M'adressant un sourire de toutes ses dents, il me fait signe d'attendre, d'un geste de la main, et descend à ma rencontre.

_ "Combien de temps ça fait ? Trois ans, au moins ? Bin t'as pas changé, merde."
_ "Toi par contre, t'as presque l'air d'un homme maintenant."
Il se marre à moitié et me donne une tape sur l'épaule.
_"Oh, ta gueule le décoloré."
Je discerne une étoile de shérif, épinglée sur le revers de sa veste. 
_ "Alors t'as remis ça ? Encore au service de la veuve et de l'orphelin ? Je suppose que c'est le seul moyen que t'as trouvé pour te lever autre chose qu'une goule en rut."
_ "Et ouais. Faut bien que quelqu'un se coltine le sale boulot. Mais je me plains pas, j'ai connu des taudis pire qu'ici, pour faire régner l'ordre. J'ai même un adjoint. Un peigne-cul à moitié véreux, mais il est plutôt adroit avec un flingue. Vient, je te le présente."
_ "Sans façon Meyers."
_ "Fais pas chier, bouge ton cul."
Je fais la moue, et le suis vers un bidon de tôle où brûle un feu d'éclairage. A côté, un type avec de longs cheveux gras s'y réchauffe les mains. La chaleur du désert à beau être écrasante en journée, les nuits restent particulièrement fraîches en cette période de l'année.

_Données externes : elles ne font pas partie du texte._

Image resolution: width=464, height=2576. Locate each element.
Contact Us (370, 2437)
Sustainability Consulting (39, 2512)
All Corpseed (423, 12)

_ "Beagles, j'te présente un vieil ami, Snake."
Je lui esquisse un signe de la tête plutôt bref, alors qu'il me tend sa main. J'ignore le geste. Je ne serre jamais de main d'inconnus.
Il finit par laisser pendre la sienne le long du corps.
_ "Bienvenue quand même. Vous faites quoi dans les parages ?"
_ "Je cherche quelque chose. Ou plutôt quelqu'un. On m'a dit qu'il avait pu passer par ici, récemment."
_ "Dit toujours, à quoi ressemblait cette personne ?" m'apostrophe Meyers.
_ "Un type avec des cheveux gominés, un costard à carreaux. Il avait une bande de chiens Khans avec lui, aux dernières nouvelles."
_ "Ouais, ils sont passés ici, ya trois jours. Les Khans sont repartis aussitôt, en direction du sud. L'autre type à poussé vers l'est, après avoir passé la nuit ici."
_ "T'es sûr de toi, Meyers ?"
_ "Je l'ai pas vu partir de mes yeux, c'est Beagles qui était de quart, ce matin là."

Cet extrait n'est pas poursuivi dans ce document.